- TEXT EXCERPT
Sample 2 exhibited a compositional pattern closely resembling that of an M. spicata essential oil from the Ghardaïa region of Algeria, as reported by Laggoune et al. (2016). The Algerian oil was rich in cis-carvone oxide (44.06%), 1,8-cineole (15.32%), cis-dihydrocarvone (8.85%), and limonene (5.80%). Although carvone was absent, both oils are characterized by a pronounced dominance of carvone-oxide–derived constituents. (Laggoune et al., 2016).
Sample 4 showed a 1,8-cineole-dominant composition, with 1,8-cineole (66.8%) as the major compound, accompanied by carvone (21.2%) and D-limonene (12.1%). This profile sets it apart from the carvone/D-limonene (spearmint-type) oils observed in most of the other samples. Although a high content of 1,8-cineole in spearmint is uncommon, a similar spearmint chemotype has been reported by Cook et al. among Mentha spicata populations originating from Zakynthos, Greece (Cook et al., 2007). Likewise, a comparably high proportion of 1,8-cineole was identified in M. spicata subsp. spicata collected from eastern Turkey (Şarer et al., 2011).
No sample exhibited a peppermint-type menthol/menthone signature, in line with Iranian peppermint data where menthol and menthone dominate (Motiee and Abdoli, 2021; Taherpour et al., 2017).
Overall, our findings highlight three main chemotype patterns among Iranian Mentha samples: carvone/D-limonene, mixed carvone/carvone oxide, and 1,8-cineole-rich. These results reinforce the importance of genetic, environmental, and processing factors in shaping essential oil composition. They also provide a comparative framework for linking Iranian Mentha chemotypes with their potential pharmaceutical, culinary, and industrial applications.

[Saved entries]
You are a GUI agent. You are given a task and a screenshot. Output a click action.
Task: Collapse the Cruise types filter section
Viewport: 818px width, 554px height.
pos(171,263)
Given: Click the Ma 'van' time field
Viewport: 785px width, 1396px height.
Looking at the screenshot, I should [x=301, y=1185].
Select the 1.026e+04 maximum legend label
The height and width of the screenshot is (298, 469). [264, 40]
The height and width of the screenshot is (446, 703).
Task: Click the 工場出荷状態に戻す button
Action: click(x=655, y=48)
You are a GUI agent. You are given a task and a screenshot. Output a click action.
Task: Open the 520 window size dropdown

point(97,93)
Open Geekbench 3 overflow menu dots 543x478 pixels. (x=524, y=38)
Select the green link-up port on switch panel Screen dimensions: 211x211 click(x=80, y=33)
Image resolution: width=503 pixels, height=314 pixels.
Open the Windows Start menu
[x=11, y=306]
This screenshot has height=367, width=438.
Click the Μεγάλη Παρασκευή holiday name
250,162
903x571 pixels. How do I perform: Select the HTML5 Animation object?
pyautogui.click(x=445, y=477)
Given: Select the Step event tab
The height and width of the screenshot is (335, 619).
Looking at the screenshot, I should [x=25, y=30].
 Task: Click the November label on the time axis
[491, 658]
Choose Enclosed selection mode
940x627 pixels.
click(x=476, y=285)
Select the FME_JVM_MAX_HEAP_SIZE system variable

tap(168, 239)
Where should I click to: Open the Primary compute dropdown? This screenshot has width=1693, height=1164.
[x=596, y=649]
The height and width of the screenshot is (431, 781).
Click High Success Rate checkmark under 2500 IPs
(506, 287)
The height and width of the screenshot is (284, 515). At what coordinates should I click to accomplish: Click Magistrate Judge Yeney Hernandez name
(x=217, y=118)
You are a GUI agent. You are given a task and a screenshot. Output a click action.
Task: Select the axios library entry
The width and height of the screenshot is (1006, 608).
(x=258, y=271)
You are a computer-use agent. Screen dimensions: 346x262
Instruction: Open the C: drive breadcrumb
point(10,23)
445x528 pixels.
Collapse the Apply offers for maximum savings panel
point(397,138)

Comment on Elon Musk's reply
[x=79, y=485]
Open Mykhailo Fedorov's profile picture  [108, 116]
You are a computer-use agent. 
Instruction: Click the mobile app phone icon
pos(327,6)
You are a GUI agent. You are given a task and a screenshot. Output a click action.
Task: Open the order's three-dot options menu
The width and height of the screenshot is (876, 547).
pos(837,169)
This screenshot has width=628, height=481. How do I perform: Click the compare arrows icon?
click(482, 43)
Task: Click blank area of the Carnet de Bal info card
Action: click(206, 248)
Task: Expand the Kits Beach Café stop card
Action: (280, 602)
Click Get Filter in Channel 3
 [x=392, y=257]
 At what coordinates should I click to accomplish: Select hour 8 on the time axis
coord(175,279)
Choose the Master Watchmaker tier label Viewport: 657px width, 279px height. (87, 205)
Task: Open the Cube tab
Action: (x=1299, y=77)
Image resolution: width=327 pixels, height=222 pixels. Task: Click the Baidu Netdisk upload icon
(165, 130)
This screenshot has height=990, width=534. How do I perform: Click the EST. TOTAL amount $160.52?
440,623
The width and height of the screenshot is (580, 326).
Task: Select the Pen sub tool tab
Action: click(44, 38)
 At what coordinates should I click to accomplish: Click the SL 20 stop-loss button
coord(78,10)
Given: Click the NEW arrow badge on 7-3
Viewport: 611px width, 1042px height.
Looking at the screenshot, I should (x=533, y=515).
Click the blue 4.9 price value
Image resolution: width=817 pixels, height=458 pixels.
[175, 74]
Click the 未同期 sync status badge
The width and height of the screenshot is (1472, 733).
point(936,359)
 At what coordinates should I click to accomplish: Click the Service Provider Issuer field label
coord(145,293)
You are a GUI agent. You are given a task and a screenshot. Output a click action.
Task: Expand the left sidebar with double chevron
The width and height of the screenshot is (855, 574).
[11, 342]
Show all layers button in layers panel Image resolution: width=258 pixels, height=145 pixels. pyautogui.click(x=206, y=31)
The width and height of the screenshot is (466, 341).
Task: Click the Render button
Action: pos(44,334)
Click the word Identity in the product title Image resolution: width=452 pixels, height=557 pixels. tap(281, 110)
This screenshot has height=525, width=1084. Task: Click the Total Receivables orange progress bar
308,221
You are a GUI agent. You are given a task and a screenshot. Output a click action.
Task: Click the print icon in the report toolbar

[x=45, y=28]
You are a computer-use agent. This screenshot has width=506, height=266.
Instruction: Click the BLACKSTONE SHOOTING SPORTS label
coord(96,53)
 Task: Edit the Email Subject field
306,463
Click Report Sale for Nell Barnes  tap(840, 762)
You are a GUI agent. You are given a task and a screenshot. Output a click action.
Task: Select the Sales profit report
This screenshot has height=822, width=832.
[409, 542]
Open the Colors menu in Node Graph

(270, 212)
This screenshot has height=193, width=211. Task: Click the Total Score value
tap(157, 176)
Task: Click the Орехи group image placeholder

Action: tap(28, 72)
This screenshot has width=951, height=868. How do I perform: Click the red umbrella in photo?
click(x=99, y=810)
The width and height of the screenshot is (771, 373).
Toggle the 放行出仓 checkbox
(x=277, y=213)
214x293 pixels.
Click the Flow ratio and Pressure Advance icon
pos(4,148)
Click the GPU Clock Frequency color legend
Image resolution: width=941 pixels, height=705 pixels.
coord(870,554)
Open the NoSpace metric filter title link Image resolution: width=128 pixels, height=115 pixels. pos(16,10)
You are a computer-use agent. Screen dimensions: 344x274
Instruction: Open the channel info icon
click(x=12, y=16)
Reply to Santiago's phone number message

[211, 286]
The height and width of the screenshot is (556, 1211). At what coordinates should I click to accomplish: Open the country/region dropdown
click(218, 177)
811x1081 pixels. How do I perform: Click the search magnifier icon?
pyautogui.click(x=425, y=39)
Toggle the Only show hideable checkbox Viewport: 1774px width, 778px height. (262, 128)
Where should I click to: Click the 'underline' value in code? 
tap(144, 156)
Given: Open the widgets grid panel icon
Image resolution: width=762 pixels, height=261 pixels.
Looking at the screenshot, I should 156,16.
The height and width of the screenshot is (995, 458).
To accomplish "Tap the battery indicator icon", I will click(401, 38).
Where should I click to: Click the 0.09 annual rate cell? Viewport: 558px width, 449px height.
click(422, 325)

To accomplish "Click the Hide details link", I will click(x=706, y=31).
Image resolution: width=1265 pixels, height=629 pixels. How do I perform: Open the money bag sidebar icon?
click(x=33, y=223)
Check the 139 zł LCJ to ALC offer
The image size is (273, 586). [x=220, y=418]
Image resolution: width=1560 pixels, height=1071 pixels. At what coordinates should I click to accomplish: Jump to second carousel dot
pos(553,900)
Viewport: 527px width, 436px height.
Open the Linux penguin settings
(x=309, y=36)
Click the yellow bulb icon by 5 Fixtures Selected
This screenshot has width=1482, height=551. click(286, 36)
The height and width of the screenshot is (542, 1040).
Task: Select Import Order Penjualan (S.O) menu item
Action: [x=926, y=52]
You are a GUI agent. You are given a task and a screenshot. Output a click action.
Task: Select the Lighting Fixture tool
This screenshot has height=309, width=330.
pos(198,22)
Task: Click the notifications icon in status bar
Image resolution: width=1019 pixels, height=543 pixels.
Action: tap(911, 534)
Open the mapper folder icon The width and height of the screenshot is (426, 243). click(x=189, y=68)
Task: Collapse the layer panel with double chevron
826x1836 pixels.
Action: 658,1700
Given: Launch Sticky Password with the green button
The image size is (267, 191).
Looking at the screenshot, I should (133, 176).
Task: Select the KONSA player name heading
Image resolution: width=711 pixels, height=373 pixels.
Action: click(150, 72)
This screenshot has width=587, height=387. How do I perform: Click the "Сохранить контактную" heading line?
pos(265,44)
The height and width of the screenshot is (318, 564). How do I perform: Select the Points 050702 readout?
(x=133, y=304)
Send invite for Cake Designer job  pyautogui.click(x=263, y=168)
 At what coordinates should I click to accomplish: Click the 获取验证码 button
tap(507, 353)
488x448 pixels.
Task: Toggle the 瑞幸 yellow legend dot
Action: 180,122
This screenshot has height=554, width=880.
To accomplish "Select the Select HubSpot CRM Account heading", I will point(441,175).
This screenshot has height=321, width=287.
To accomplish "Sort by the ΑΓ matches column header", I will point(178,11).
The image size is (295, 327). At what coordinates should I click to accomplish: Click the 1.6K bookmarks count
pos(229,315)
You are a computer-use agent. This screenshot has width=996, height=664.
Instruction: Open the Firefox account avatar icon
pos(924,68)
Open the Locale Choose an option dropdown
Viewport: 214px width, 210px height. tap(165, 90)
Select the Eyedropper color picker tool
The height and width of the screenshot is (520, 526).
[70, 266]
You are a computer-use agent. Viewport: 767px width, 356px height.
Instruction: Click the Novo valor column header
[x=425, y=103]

- APPLY WHAT YOU READ
a) In the text on mint essential oils, which compound was the main one in Sample 4, and at what percentage?
b) Carry on the text about mint essential oil chemotypes, starting after its last sentence.

- PER-TASK ANSWERS
a) 1,8-cineole, at 66.8%.

b)
This study demonstrated significant chemical variability among essential oils extracted from eight Mentha spicata populations collected across Iran. GC-MS and PCA analyses revealed clear differentiation among samples, indicating the presence of at least two distinct chemotypes: a carvone-limonene (spearmint-type) and a 1,8-cineole-rich type, with one intermediate mixed carvone/carvone oxide profile. The predominance of oxygenated monoterpenes, particularly carvone, D-limonene, and 1,8-cineole, highlights the biochemical diversity of Iranian M. spicata. Variations in composition appear to reflect both genetic background and environmental or postharvest factors influencing essential oil biosynthesis. These findings contribute to a better understanding of M. spicata chemotypic diversity in Iran and may support the targeted selection of high-value chemotypes for pharmaceutical, flavor, and aromatic applications.